EXERCISES TO COMPLETE —
[a] Extract the text of the bot fly passage that starts at "Bots are the" and ends at "your horse’s mouth.".
[b] Decide whether each statement agrees with the bot fly passage, answering yes or no and quoting the deciding words: (i) Adult bot flies live for only about a week. (ii) Bot fly eggs hatch when the horse rubs or licks its legs. (iii) Bots can stay attached to the stomach wall for up to two years.

TEXT EXCERPT —

The little yellowish dots on your horse’s lips and front legs appear harmless at first, but several months from now those bot fly eggs will have developed into larvae in your horse’s stomach. Your horse is sure to be infested with bots unless your area is entirely free of flies.
Bots are the larvae of the Gasterophilus fly. Since these flies can’t live through the cold months of winter, they have developed a unique method of ensuring the survival of future generations. The small, yellowish flies (which look a little like bees) live only for a week or so as adults, spending most of their lives as immature bots in the horse’s stomach.
Bot flies start laying their eggs in the spring and summer, with a peak egg-laying period in the fall. The season can extend almost year-round in warmer climates. The eggs hatch when the horse rubs or licks his legs with his lips or tongue. Tiny immature larvae latch onto the horse’s mouth and burrow into the tissues. A large infestation may cause tenderness and ulcers throughout your horse’s mouth.
The larvae spend a month or two maturing in the tongue before they emerge and are swallowed. Over the next several weeks, they grow and develop into stomach bots. Bots create deep pits in the stomach wall producing ulcers. severe cases may cause perforation of the stomach or blockage of its outflow into the small intestine. Bots can live attached to the stomach wall for up to a year before finally release their hold and are expelled in the manure. They spend another month or two on the ground and then hatch into adult bot flies.
Diagnosis of Bot Infestation
There is no simple way to diagnose bot infestation. You can assume that horses with eggs on their legs and face are infested with bots. A bot treatment has traditionally been recommended after the first killing frost each year, when all adult flies have died. While this advice is well taken, you are leaving your horse open to infestation the rest of the year if you don’t treat more often.
Bot flies begin to deposit their eggs in early spring. Studies show that the highest average number of bot larvae per infected stomach occurred in the winter and spring with about 44-94 percent infection rate. If you don’t use a boticide (bot treatment) until November, you’re leaving bots in your horse’s stomach all summer long. Treatments in spring, summer , and fall are a good idea. The organophosphates and invermectin kill both bots at the tongue-migrating stage and bots in the stomach.

Entries taken from a collection —
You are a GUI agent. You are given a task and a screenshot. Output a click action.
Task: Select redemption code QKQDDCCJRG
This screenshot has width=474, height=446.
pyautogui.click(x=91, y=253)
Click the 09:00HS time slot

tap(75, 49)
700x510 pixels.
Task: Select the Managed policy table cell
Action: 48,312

RESPONSES TO THE EXERCISE —
[a]
Bots are the larvae of the Gasterophilus fly. Since these flies can’t live through the cold months of winter, they have developed a unique method of ensuring the survival of future generations. The small, yellowish flies (which look a little like bees) live only for a week or so as adults, spending most of their lives as immature bots in the horse’s stomach.
Bot flies start laying their eggs in the spring and summer, with a peak egg-laying period in the fall. The season can extend almost year-round in warmer climates. The eggs hatch when the horse rubs or licks his legs with his lips or tongue. Tiny immature larvae latch onto the horse’s mouth and burrow into the tissues. A large infestation may cause tenderness and ulcers throughout your horse’s mouth.

[b]
(i) Yes: "live only for a week or so as adults"
(ii) Yes: "The eggs hatch when the horse rubs or licks his legs with his lips or tongue."
(iii) No: "Bots can live attached to the stomach wall for up to a year"